== PROBLEM ==
The records below are to be retyped in full, without any alteration.

== EXTRACTED ENTRIES ==

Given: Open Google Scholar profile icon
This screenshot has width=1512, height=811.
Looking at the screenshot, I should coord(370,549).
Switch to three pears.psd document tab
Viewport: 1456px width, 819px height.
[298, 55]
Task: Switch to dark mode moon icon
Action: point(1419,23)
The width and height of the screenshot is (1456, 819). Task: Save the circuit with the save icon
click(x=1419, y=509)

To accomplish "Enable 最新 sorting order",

===

== ANSWER FOR THE TASK ==
Given: Open Google Scholar profile icon
This screenshot has width=1512, height=811.
Looking at the screenshot, I should coord(370,549).
Switch to three pears.psd document tab
Viewport: 1456px width, 819px height.
[298, 55]
Task: Switch to dark mode moon icon
Action: point(1419,23)
The width and height of the screenshot is (1456, 819). Task: Save the circuit with the save icon
click(x=1419, y=509)

To accomplish "Enable 最新 sorting order",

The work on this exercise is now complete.